● **Description of the task**: Each line from the one containing "This screenshot has width=1225, height=1585." through the final line of the data below must be repeated exactly.

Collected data
-- Opening Marker --
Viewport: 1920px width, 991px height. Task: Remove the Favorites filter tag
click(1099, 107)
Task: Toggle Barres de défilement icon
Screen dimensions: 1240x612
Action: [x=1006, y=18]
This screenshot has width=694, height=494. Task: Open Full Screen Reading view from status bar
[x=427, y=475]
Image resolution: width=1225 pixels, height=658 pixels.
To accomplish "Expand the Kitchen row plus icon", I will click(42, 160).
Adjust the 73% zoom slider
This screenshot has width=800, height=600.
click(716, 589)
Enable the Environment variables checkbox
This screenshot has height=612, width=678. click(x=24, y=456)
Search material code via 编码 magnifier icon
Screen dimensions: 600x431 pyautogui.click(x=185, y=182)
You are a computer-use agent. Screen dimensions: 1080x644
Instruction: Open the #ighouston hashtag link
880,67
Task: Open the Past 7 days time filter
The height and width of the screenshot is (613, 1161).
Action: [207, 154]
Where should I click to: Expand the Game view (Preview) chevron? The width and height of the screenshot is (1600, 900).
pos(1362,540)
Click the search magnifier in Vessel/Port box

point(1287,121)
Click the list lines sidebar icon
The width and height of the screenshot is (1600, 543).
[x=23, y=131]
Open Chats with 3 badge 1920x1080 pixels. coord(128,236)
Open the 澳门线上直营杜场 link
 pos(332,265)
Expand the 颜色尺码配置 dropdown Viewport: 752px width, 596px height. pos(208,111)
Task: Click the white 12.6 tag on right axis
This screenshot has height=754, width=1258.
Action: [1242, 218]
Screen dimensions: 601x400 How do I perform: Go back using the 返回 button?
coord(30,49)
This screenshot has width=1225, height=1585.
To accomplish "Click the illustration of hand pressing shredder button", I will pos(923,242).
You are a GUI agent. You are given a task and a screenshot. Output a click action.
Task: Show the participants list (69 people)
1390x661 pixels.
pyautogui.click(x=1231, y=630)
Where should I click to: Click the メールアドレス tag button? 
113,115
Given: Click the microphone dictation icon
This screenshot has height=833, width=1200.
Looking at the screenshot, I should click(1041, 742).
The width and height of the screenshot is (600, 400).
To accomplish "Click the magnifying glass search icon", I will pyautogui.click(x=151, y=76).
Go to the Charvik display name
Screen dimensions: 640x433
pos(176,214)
-- Closing Marker --
● **Answer for the task**:
This screenshot has width=1225, height=1585.
To accomplish "Click the illustration of hand pressing shredder button", I will pos(923,242).
You are a GUI agent. You are given a task and a screenshot. Output a click action.
Task: Show the participants list (69 people)
1390x661 pixels.
pyautogui.click(x=1231, y=630)
Where should I click to: Click the メールアドレス tag button? 
113,115
Given: Click the microphone dictation icon
This screenshot has height=833, width=1200.
Looking at the screenshot, I should click(1041, 742).
The width and height of the screenshot is (600, 400).
To accomplish "Click the magnifying glass search icon", I will pyautogui.click(x=151, y=76).
Go to the Charvik display name
Screen dimensions: 640x433
pos(176,214)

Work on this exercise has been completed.